_TASK STATEMENT_
Everything from the line containing "Where should I" through the final line below must be output exactly, both ends included, with nothing else and no pictures.

-- -- --

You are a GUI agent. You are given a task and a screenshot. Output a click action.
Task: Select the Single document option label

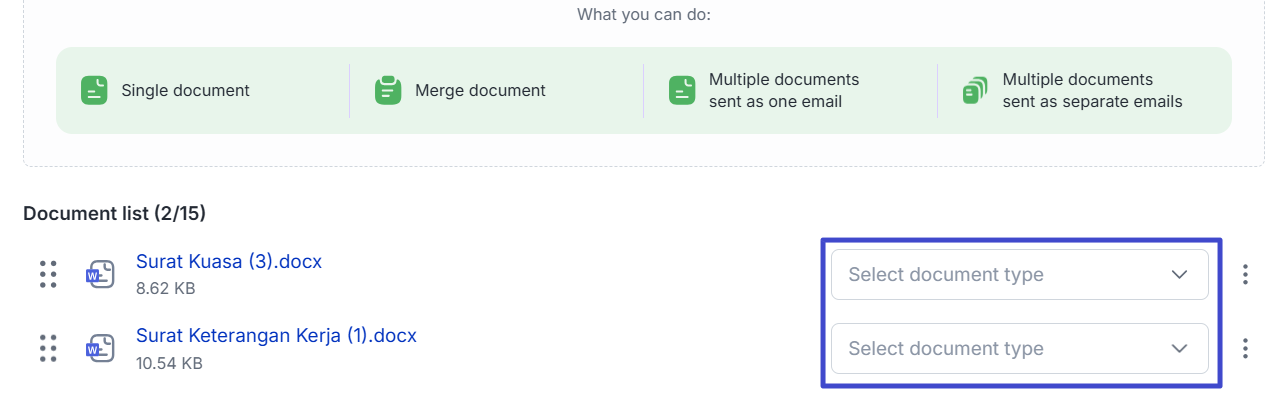point(186,90)
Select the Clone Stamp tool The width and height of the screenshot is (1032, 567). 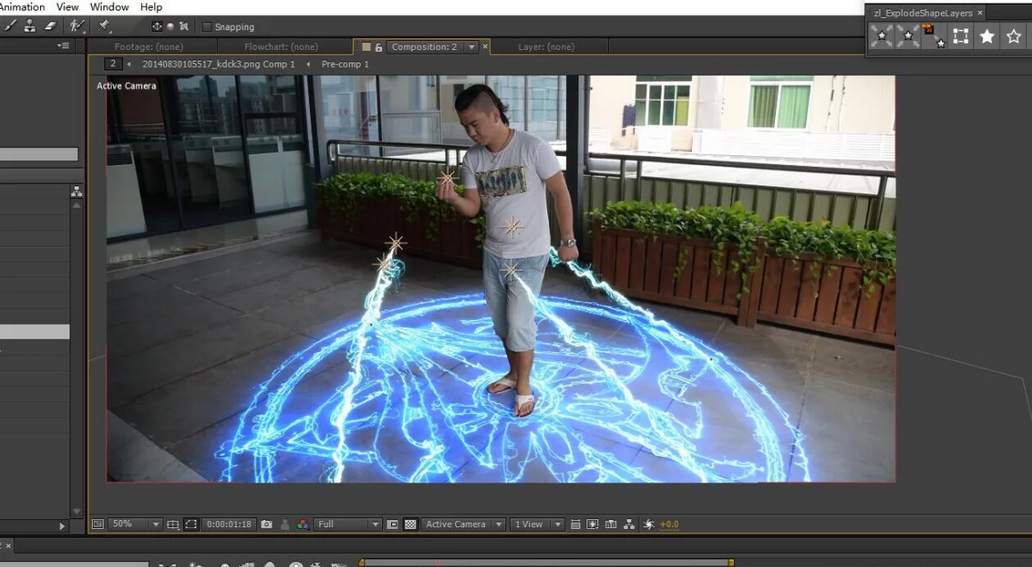tap(30, 26)
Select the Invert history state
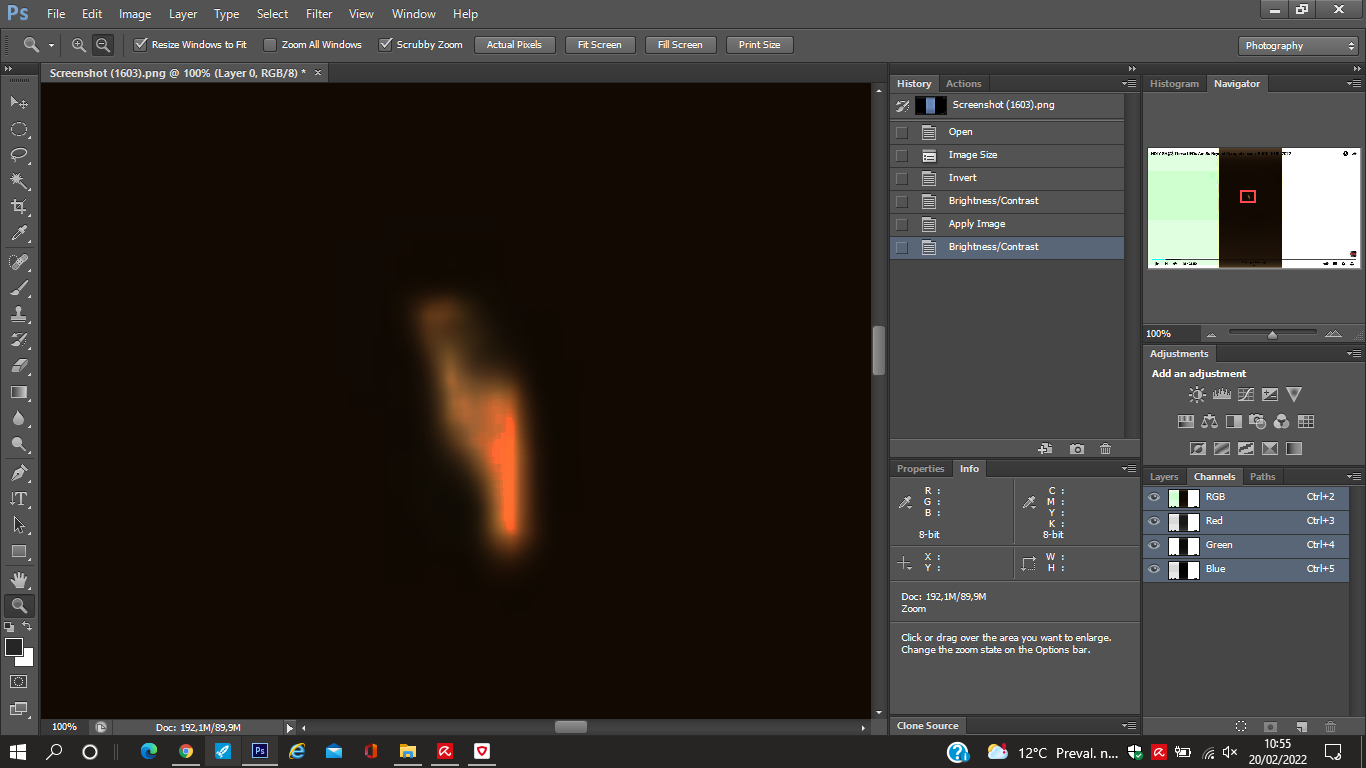This screenshot has width=1366, height=768. point(962,178)
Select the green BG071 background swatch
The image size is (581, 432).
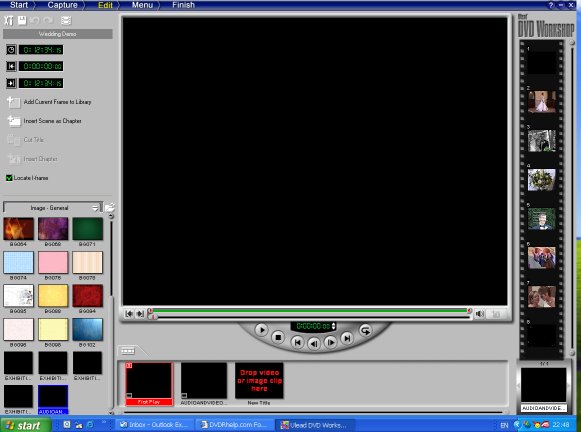pos(87,229)
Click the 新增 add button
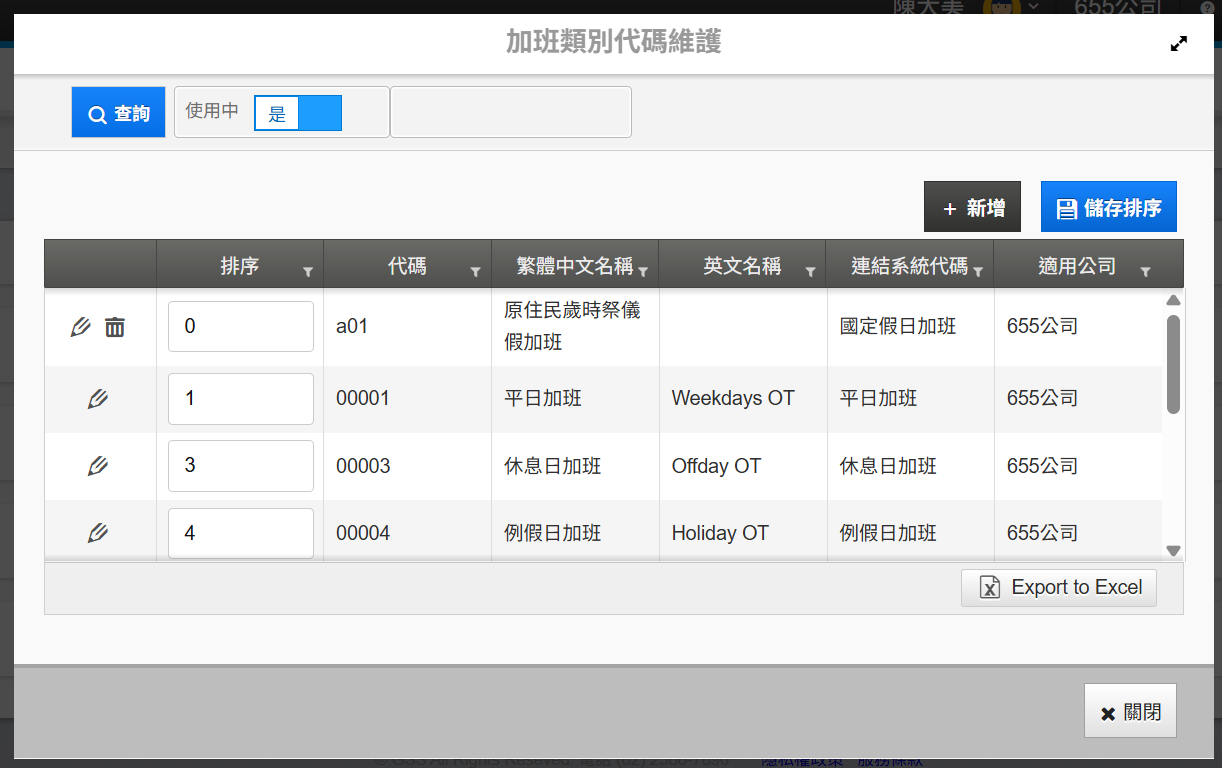1222x768 pixels. [x=972, y=207]
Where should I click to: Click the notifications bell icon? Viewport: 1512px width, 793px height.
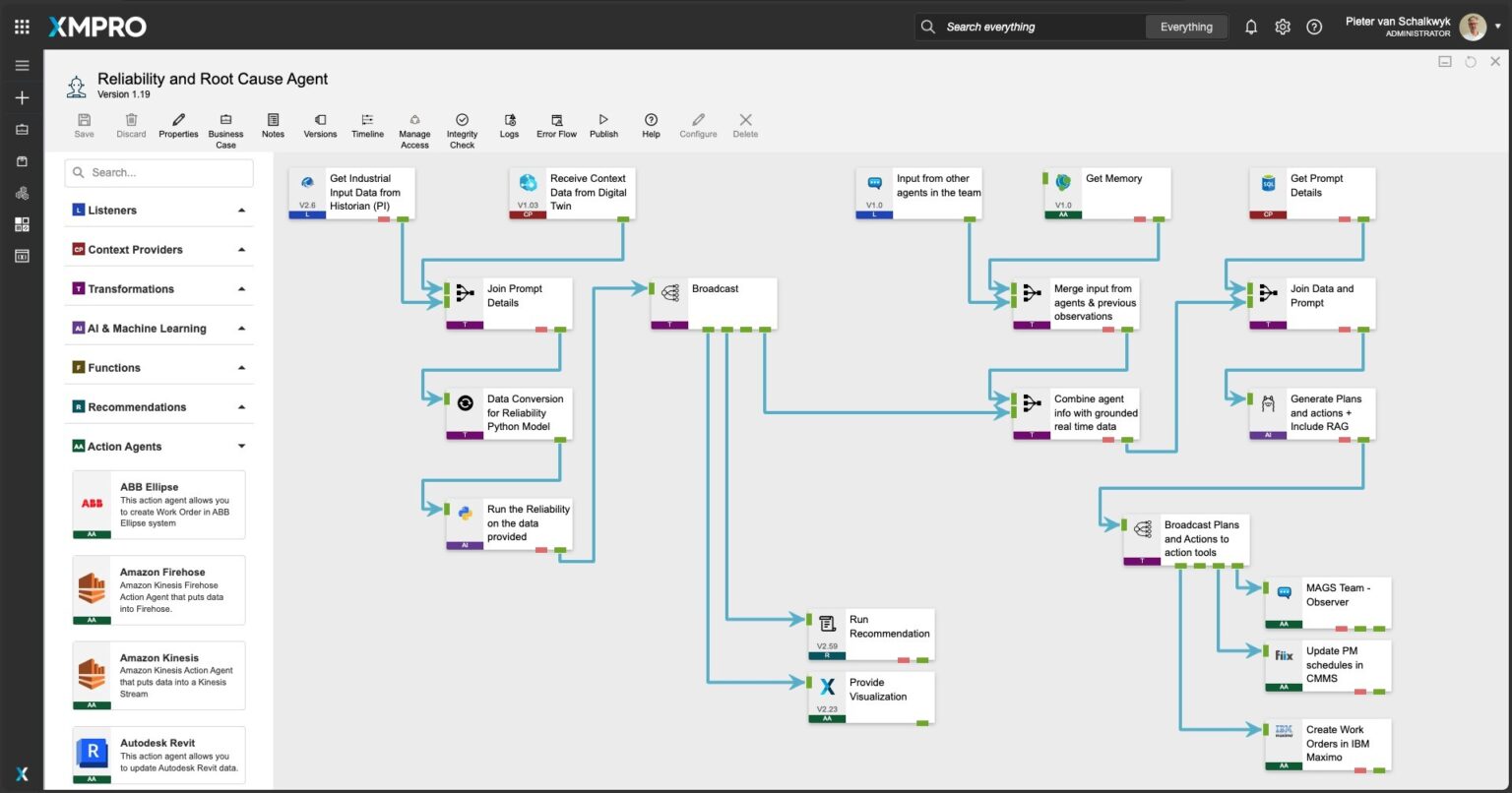(x=1251, y=28)
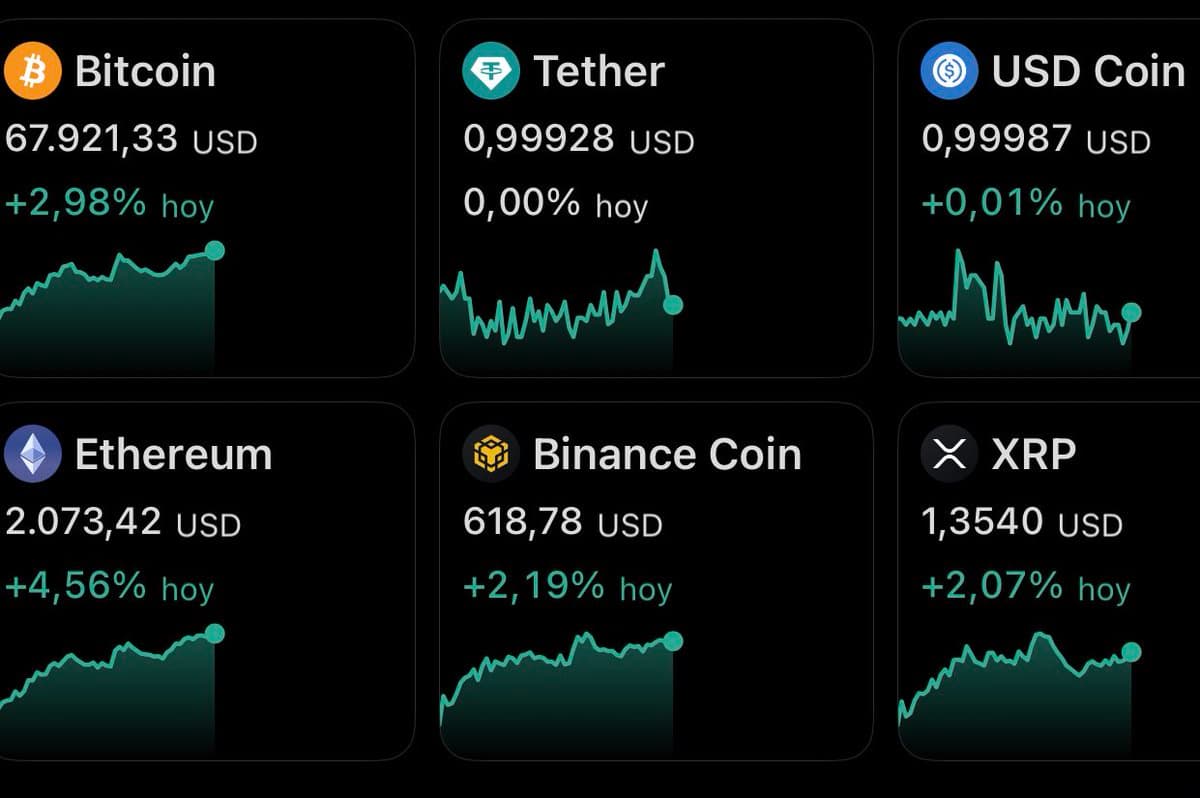This screenshot has width=1200, height=798.
Task: Click Ethereum's 2.073,42 USD price
Action: coord(123,522)
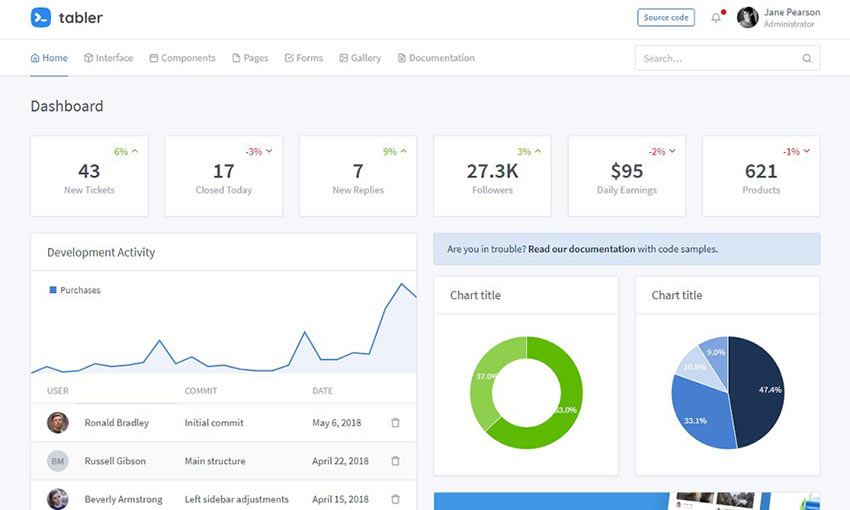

-- -- --

_RESPONSE TO THE EXERCISE_
Where should I click to: Click the notifications bell icon? Viewport: 1512px width, 793px height.
(x=1251, y=28)
This screenshot has width=1200, height=798.
Task: Click Ethereum's 2.073,42 USD price
Action: coord(123,522)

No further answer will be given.